⟨

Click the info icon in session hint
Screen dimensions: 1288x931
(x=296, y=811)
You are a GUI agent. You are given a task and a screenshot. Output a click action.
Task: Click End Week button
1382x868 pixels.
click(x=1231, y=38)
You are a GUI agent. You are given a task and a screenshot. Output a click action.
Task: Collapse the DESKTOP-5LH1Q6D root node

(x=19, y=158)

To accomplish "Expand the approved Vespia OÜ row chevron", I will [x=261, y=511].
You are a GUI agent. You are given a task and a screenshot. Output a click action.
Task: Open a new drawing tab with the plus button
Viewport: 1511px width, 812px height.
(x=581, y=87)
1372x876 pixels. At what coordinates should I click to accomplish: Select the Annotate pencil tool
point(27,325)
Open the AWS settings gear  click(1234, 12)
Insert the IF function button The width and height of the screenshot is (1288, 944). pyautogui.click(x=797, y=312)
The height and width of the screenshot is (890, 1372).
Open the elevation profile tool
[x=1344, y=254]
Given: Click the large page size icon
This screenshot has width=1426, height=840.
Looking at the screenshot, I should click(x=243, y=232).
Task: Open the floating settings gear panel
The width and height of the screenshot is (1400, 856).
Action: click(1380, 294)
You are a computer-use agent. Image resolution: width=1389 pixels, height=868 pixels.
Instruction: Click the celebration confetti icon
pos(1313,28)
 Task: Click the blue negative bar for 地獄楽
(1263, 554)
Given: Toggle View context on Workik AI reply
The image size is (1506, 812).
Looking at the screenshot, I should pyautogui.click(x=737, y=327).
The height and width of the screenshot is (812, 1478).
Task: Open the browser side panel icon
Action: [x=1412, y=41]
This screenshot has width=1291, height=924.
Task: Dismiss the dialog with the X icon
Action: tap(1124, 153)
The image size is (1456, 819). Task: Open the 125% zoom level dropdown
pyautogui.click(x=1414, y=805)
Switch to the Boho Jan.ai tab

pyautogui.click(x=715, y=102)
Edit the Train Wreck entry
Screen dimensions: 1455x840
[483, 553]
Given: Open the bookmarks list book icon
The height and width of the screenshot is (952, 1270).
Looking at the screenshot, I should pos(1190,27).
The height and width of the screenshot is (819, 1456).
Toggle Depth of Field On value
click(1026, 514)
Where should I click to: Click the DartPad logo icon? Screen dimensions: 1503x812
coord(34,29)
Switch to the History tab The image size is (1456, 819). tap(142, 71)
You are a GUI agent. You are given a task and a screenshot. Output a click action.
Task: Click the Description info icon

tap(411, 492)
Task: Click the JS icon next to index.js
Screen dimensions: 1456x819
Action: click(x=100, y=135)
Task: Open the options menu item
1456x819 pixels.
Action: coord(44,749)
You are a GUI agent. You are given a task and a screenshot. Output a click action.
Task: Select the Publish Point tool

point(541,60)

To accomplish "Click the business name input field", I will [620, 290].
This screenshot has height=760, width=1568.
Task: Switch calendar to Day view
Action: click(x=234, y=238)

⟩

* [Prompt]: Using the records above, restate word for word the lines from the one with "Task: Open a" through the one with "Given: Open the bookmarks list book icon", both included.

* [Written response]:
Task: Open a new drawing tab with the plus button
Viewport: 1511px width, 812px height.
(x=581, y=87)
1372x876 pixels. At what coordinates should I click to accomplish: Select the Annotate pencil tool
point(27,325)
Open the AWS settings gear  click(1234, 12)
Insert the IF function button The width and height of the screenshot is (1288, 944). pyautogui.click(x=797, y=312)
The height and width of the screenshot is (890, 1372).
Open the elevation profile tool
[x=1344, y=254]
Given: Click the large page size icon
This screenshot has width=1426, height=840.
Looking at the screenshot, I should click(x=243, y=232).
Task: Open the floating settings gear panel
The width and height of the screenshot is (1400, 856).
Action: click(1380, 294)
You are a computer-use agent. Image resolution: width=1389 pixels, height=868 pixels.
Instruction: Click the celebration confetti icon
pos(1313,28)
 Task: Click the blue negative bar for 地獄楽
(1263, 554)
Given: Toggle View context on Workik AI reply
The image size is (1506, 812).
Looking at the screenshot, I should pyautogui.click(x=737, y=327).
The height and width of the screenshot is (812, 1478).
Task: Open the browser side panel icon
Action: [x=1412, y=41]
This screenshot has width=1291, height=924.
Task: Dismiss the dialog with the X icon
Action: tap(1124, 153)
The image size is (1456, 819). Task: Open the 125% zoom level dropdown
pyautogui.click(x=1414, y=805)
Switch to the Boho Jan.ai tab

pyautogui.click(x=715, y=102)
Edit the Train Wreck entry
Screen dimensions: 1455x840
[483, 553]
Given: Open the bookmarks list book icon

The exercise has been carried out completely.